The studio is where the poetics of each artist are developed and shaped through complex strategies and processes. These are characterized by the perception of risk and trust in oneself, in a constant swinging between opposite emotional poles. It is therefore the place where personal grammars are tested, in a hybrid zone where actions that explore familiar territory coexist with probing that might lead to new expressive results. The studio is thus a place where an anthropological alternation between being settled and exploring takes place. It is where there is a mediation between the need to construct (to erect, aiming at a height, at a vertical development) and the research into new areas to build in (an action that seeks a horizontal development, to inspect the visual field).
In statistics, the confidence interval (intervallo di confidenza) provides a field of variation within which an unknown parameter is expected to be found, representing its degree of reliability. The confidence interval is indicative of how sound a measurement is and how significant it actually is. In a similar way, we can describe the space of physical and mental work where the artist operates as a confidence interval, the space where the original hypotheses about poetics, materials and compositional syntax can be verified to a foreseeable degree. The interval is the space where that which is certain tries to rein in the exuberance of experimentation. It is the awareness of the artist that he needs to give in to the centrifugal forces that leads him to venture into uncharted waters, while avoiding the risk of being taken in and crushed. In the moment of greatest effort, the artist is forced to develop executive approaches where the systematic doubt of that which is not known is moderated through the trust in their own abilities and the possibility of falling down without hurting themselves too much. The artist must therefore develop certain abilities which will make it possible to play it by ear, often for considerable periods, since they do not have access to instruments that could measure and evaluate the consequences of every possible action. This is the dichotomy that the artist must have the courage to face, if they do not wish to be limited to being a repetitive proponent of previously explored equilibriums or well-trodden approaches.

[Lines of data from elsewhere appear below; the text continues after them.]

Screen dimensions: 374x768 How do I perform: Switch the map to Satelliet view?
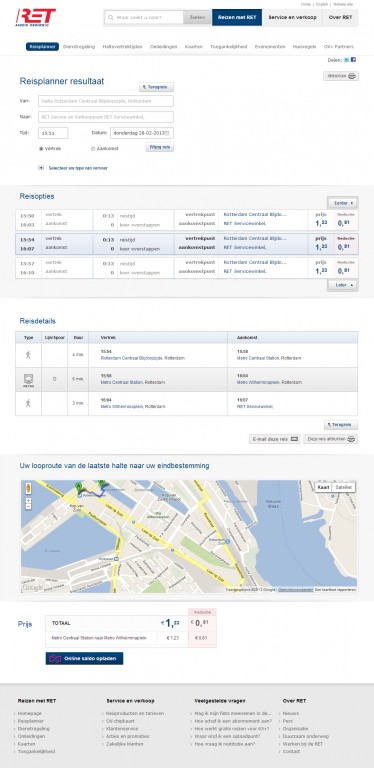coord(344,487)
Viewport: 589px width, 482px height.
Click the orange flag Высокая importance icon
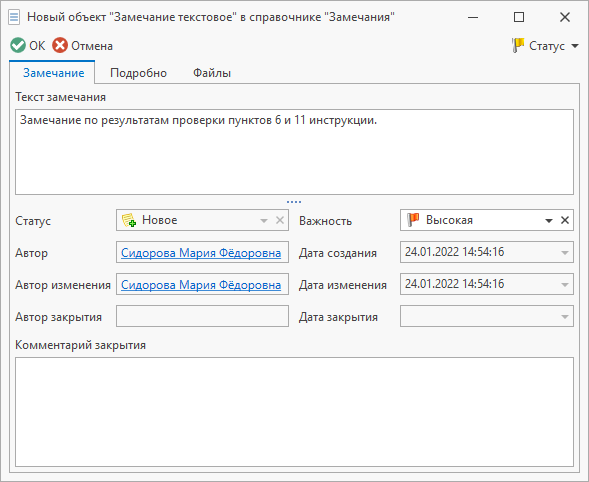(x=413, y=220)
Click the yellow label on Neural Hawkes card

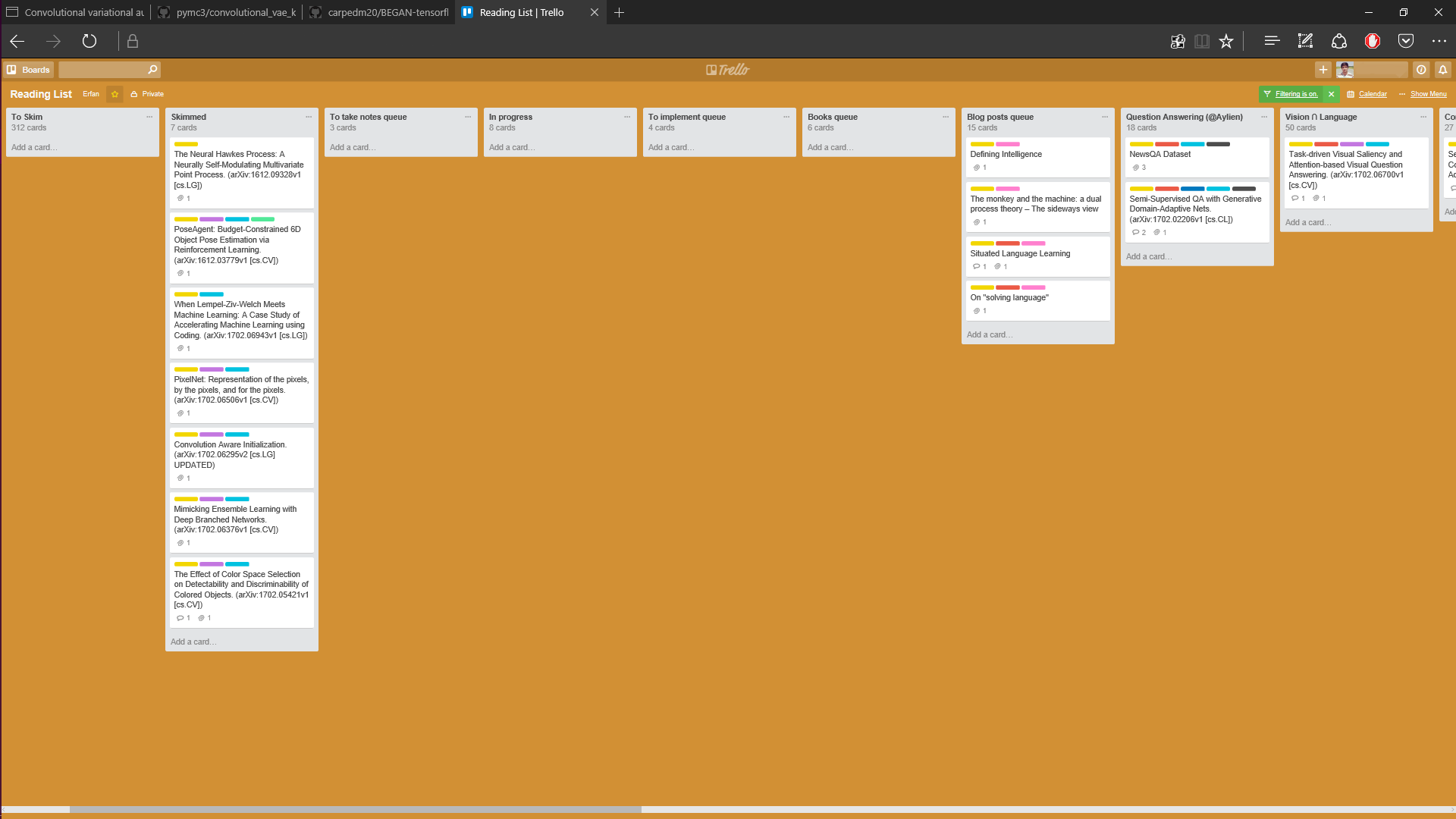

Inevitably the evolution of the work is the fruit of many attempts, well-considered risk taking and the courage to take a leap of faith over the hurdles of the present day.

The artwork can be interpreted as a deliberate psychological act, characterised by the concentration of energy and a conceptual, spatial, temporal or emotive intensity. It is therefore the result of pressures, tensions and breaking, in a way which is not dissimilar to seismic events, determined by continuous movement and clashes deep within the earth. The artwork is therefore a deflagration that breaks an unstable and precarious equilibrium, a kind of ejaculation that frees the energy that had been progressively accumulated. Inevitably, the action is a prelude to the creation of a further tension, a gradual arousal that will find its release in a subsequent rent, with a recurrent progression that reminds us of the cyclical nature of earthquakes.
The awareness that this progression is part of the confidence interval within which artists move is the unwritten rule that nurtures the events within the field of play, the space of the mind reserved for measuring and challenging oneself. This interval is the arena wherein one may be injured or find confirmation of oneself. For any artist who does not wish to be limited to banal and self-satisfied copies of themselves, grazes, knocks and bruises are trifles of no consequence.